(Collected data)
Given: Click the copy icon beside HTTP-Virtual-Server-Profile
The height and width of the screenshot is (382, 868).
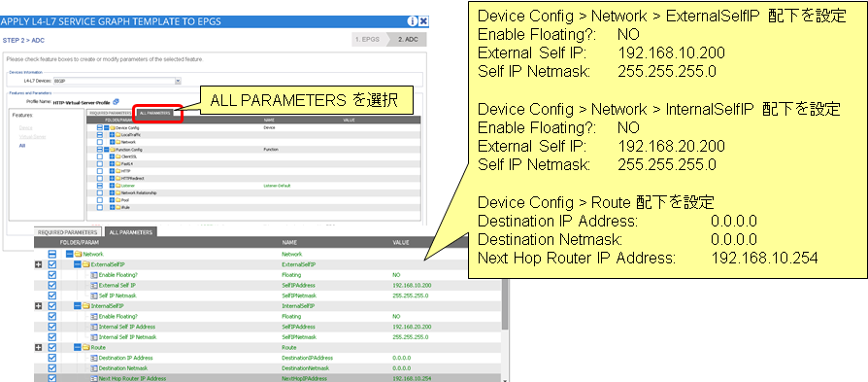Looking at the screenshot, I should coord(116,101).
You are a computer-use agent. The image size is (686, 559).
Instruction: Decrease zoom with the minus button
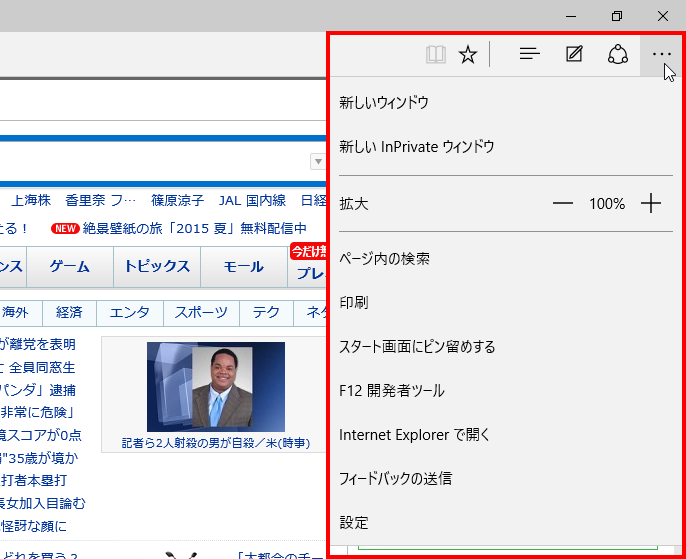tap(563, 204)
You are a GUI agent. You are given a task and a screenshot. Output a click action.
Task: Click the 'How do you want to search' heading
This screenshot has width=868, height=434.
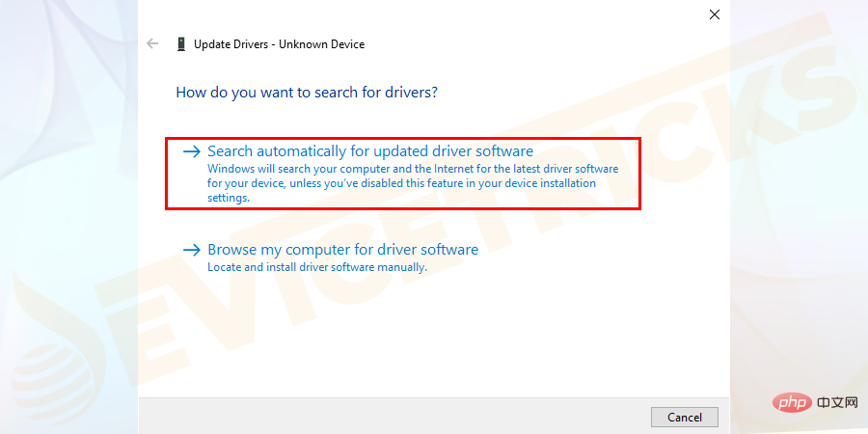[307, 94]
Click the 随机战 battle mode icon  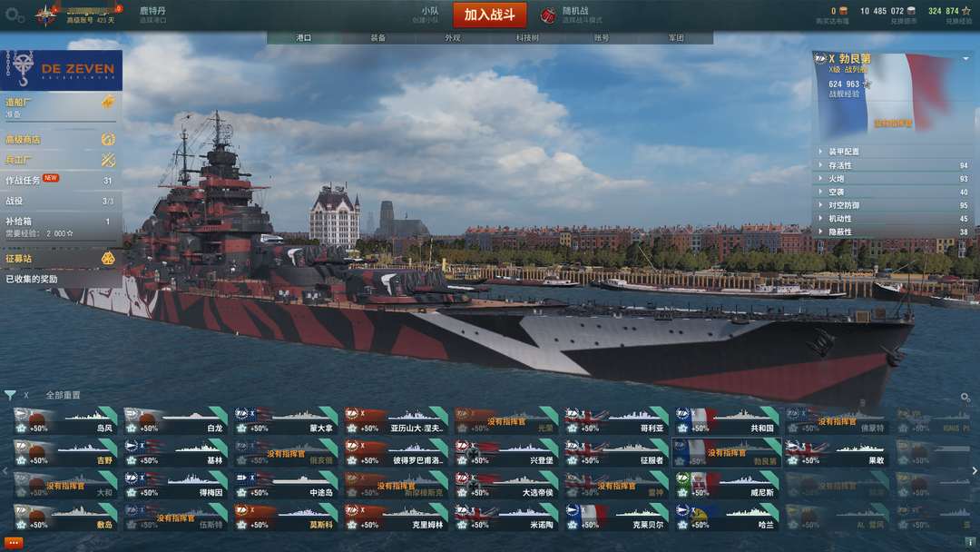(548, 15)
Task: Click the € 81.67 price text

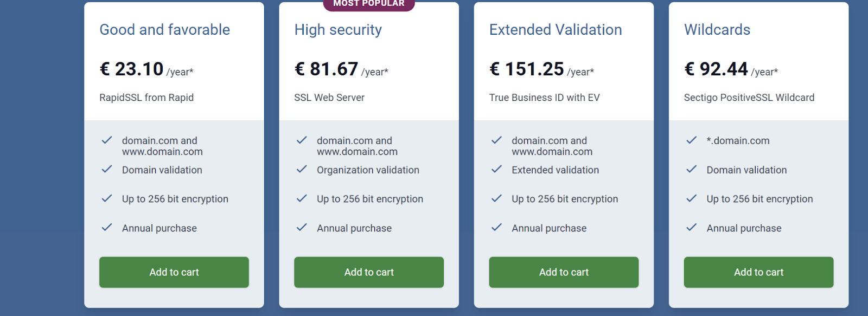Action: point(327,69)
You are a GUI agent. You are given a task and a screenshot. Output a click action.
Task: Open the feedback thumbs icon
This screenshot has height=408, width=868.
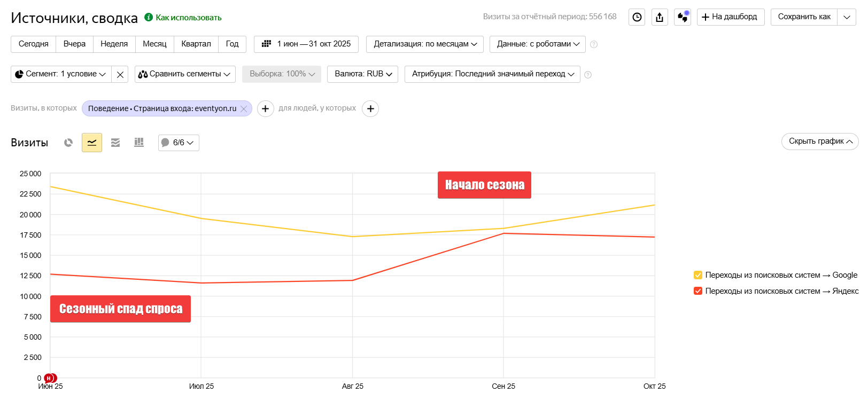point(683,17)
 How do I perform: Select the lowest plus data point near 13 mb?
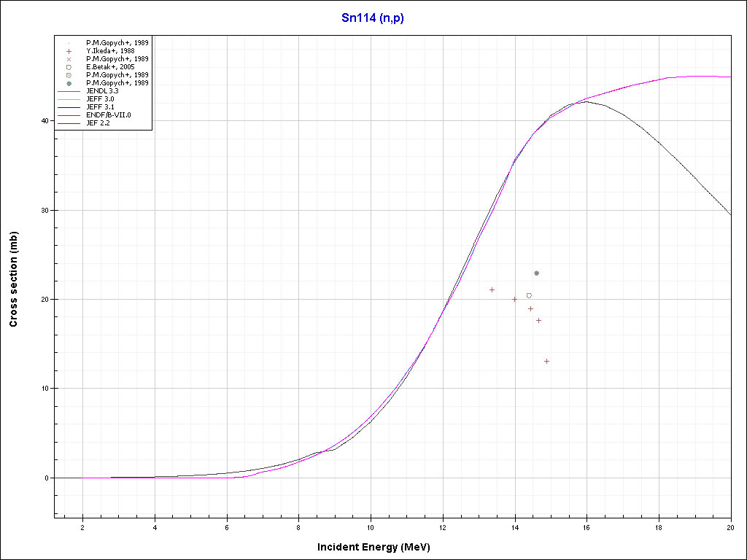tap(546, 361)
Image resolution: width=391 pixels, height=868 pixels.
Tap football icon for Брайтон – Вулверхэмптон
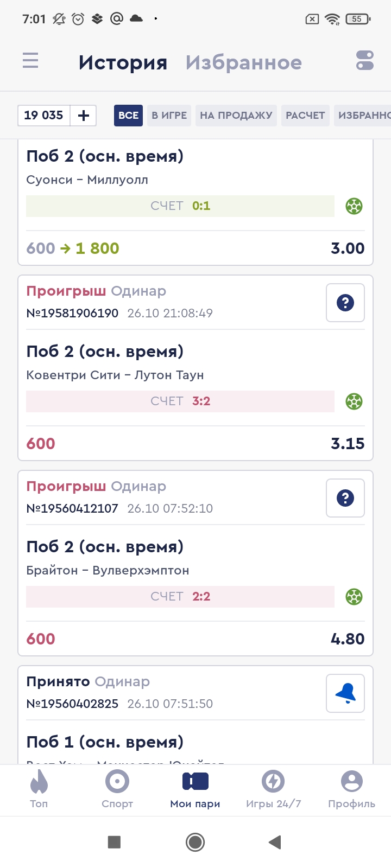(x=354, y=597)
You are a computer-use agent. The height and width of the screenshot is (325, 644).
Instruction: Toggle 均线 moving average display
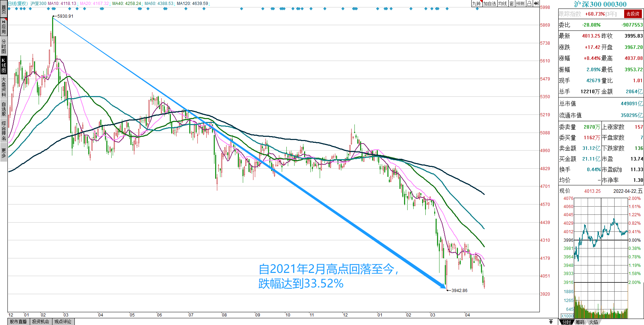coord(502,4)
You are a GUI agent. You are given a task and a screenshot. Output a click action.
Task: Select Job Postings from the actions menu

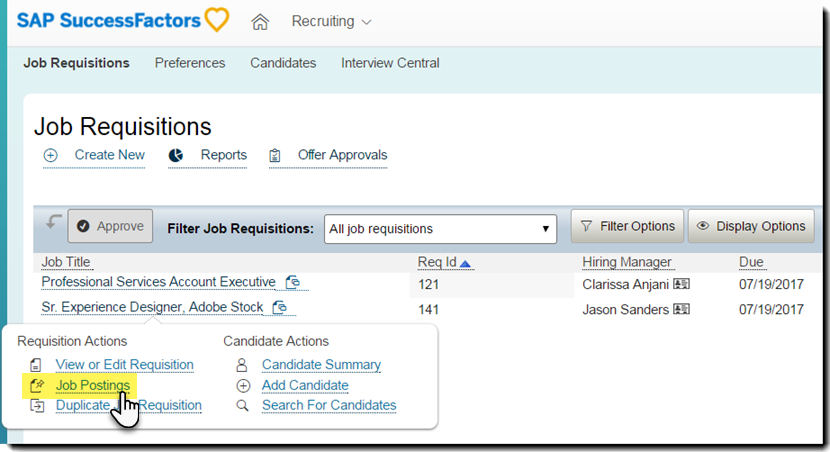point(92,385)
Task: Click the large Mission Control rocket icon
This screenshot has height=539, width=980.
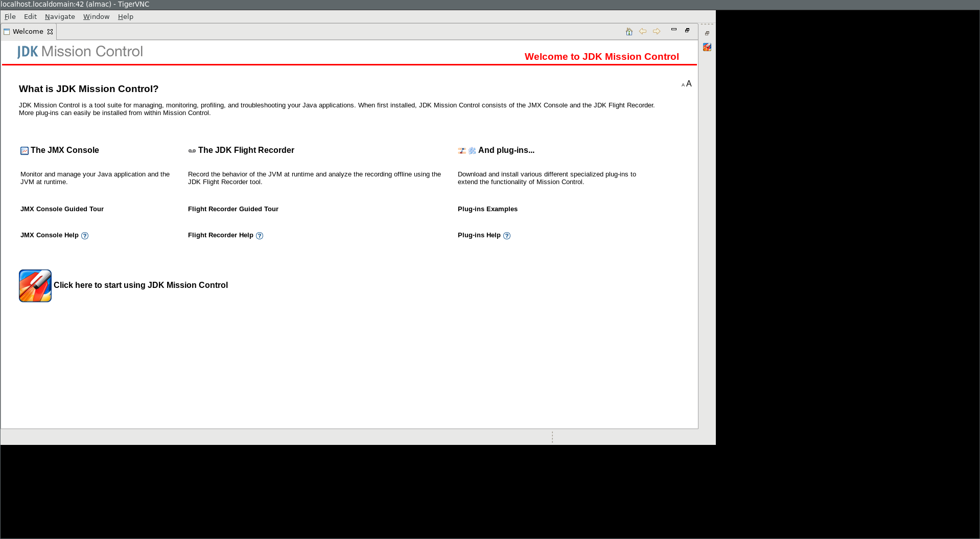Action: click(x=35, y=286)
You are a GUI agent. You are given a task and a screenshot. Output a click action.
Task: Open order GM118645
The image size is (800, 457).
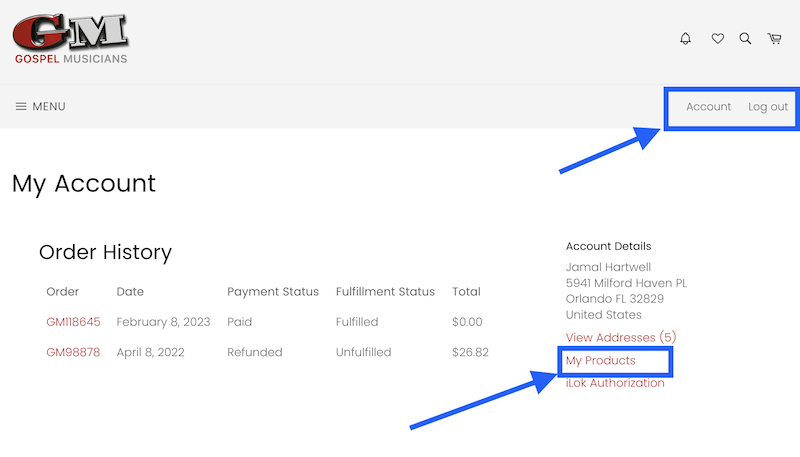[73, 322]
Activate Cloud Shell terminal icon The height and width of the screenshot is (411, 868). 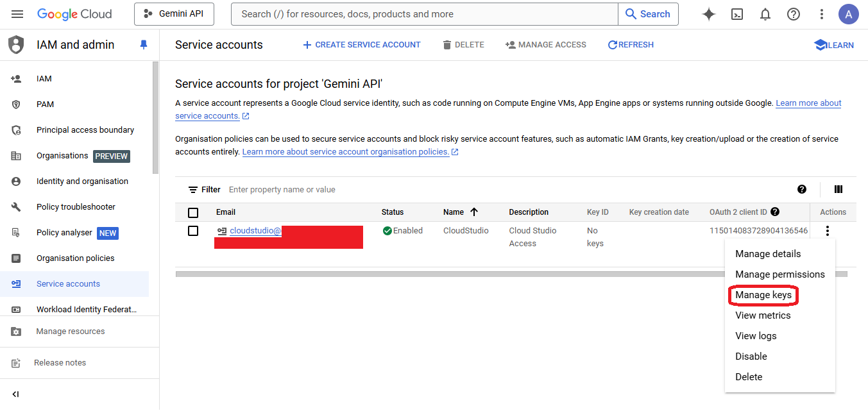click(x=737, y=14)
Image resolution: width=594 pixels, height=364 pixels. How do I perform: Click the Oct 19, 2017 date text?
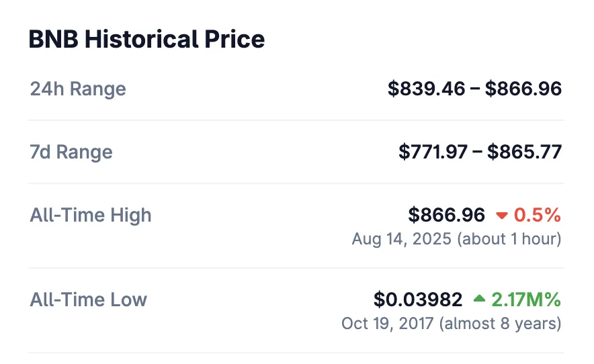click(388, 323)
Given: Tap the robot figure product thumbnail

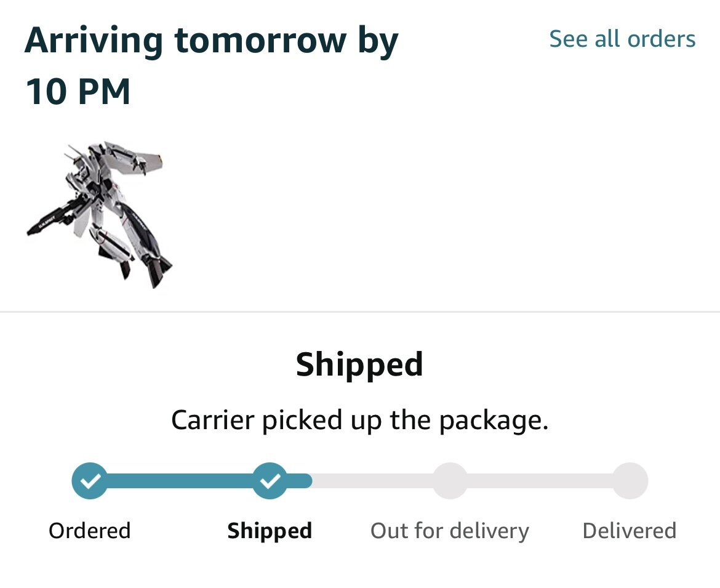Looking at the screenshot, I should pos(99,214).
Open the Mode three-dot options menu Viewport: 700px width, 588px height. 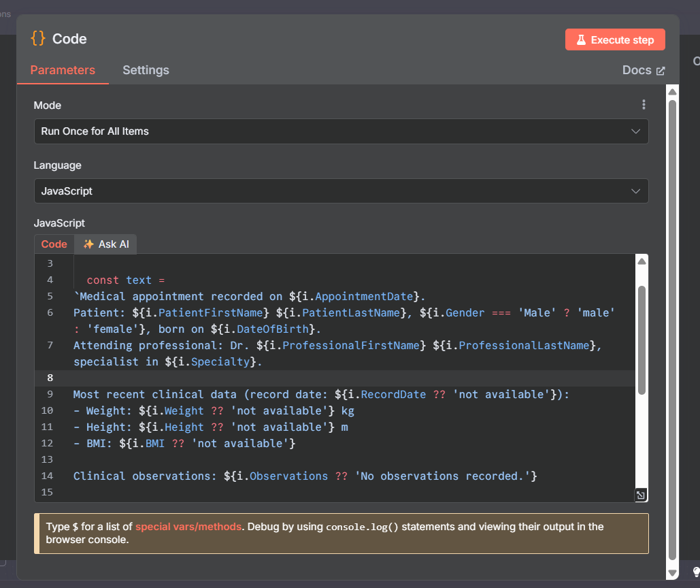644,105
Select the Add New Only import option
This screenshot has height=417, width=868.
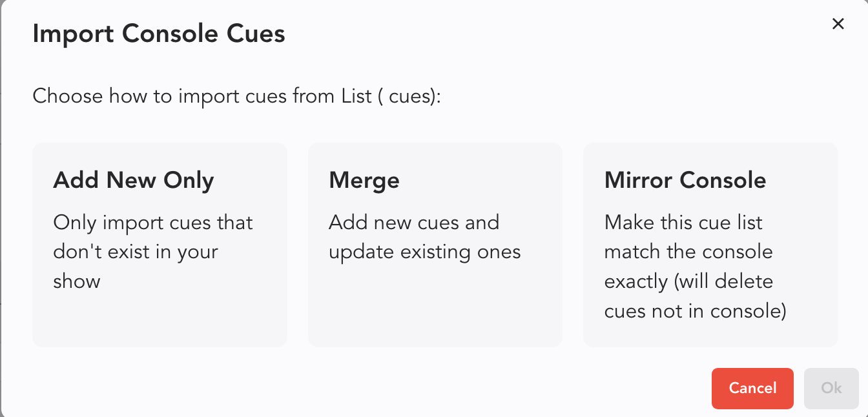[x=160, y=245]
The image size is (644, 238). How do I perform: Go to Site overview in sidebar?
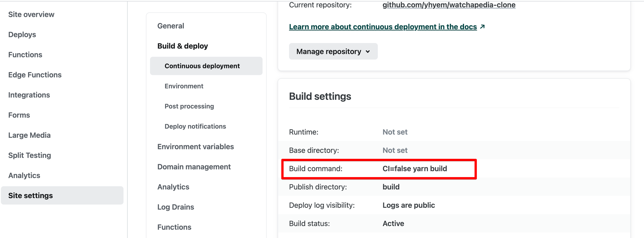(31, 14)
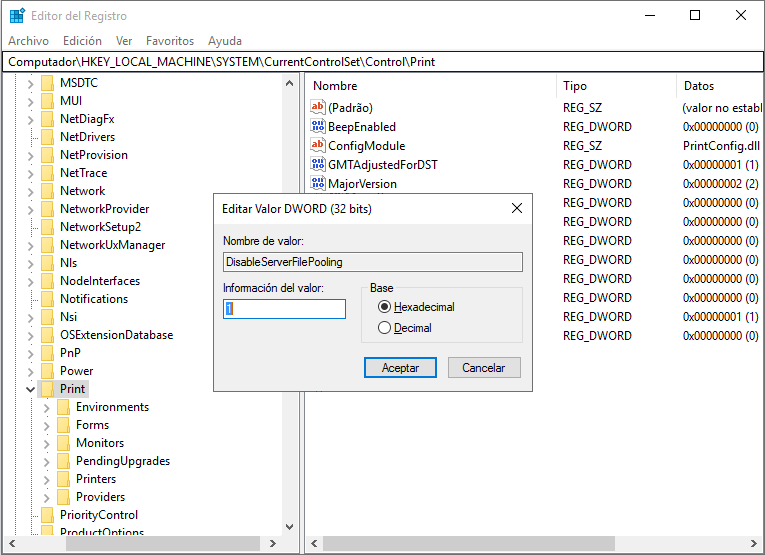Expand the Environments subkey
Screen dimensions: 765x555
pyautogui.click(x=46, y=407)
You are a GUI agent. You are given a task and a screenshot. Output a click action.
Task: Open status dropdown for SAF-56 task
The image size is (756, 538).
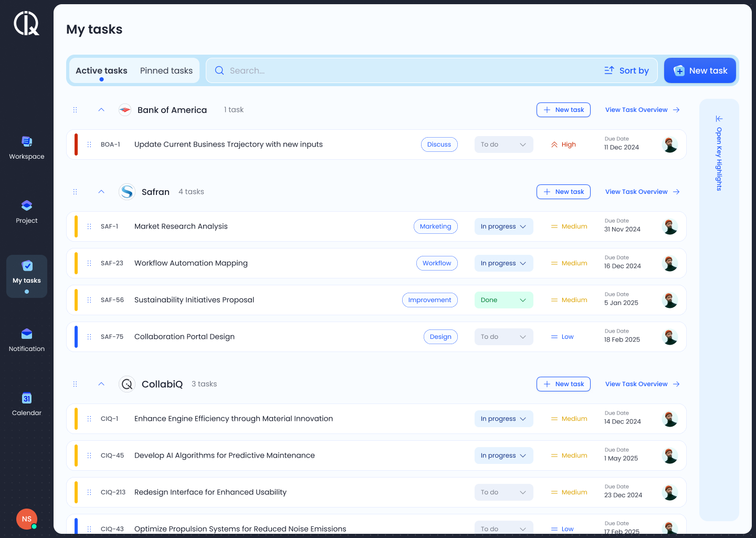503,300
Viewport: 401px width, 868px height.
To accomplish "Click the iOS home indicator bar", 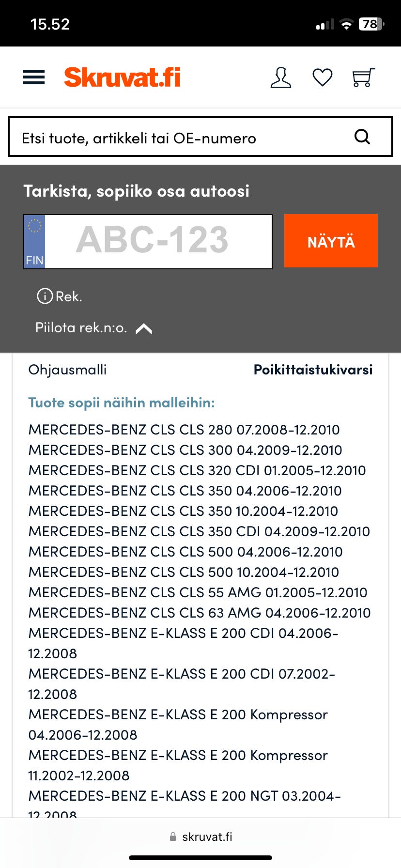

■ **Directions for this task**: Print once more, exactly, the lines from the one with "Select the Add New Only import option" through the last line of the data, both ends included, without any pictures.

■ **Response to this task**:
Select the Add New Only import option
This screenshot has height=417, width=868.
[x=160, y=245]
The image size is (644, 238). How do I perform: Go to Site overview in sidebar?
(31, 14)
Expand the Environments subkey
Screen dimensions: 765x555
pyautogui.click(x=46, y=407)
You are a GUI agent. You are given a task and a screenshot. Output a click action.
Task: Open status dropdown for SAF-56 task
The image size is (756, 538).
503,300
Viewport: 401px width, 868px height.
To accomplish "Click the iOS home indicator bar", 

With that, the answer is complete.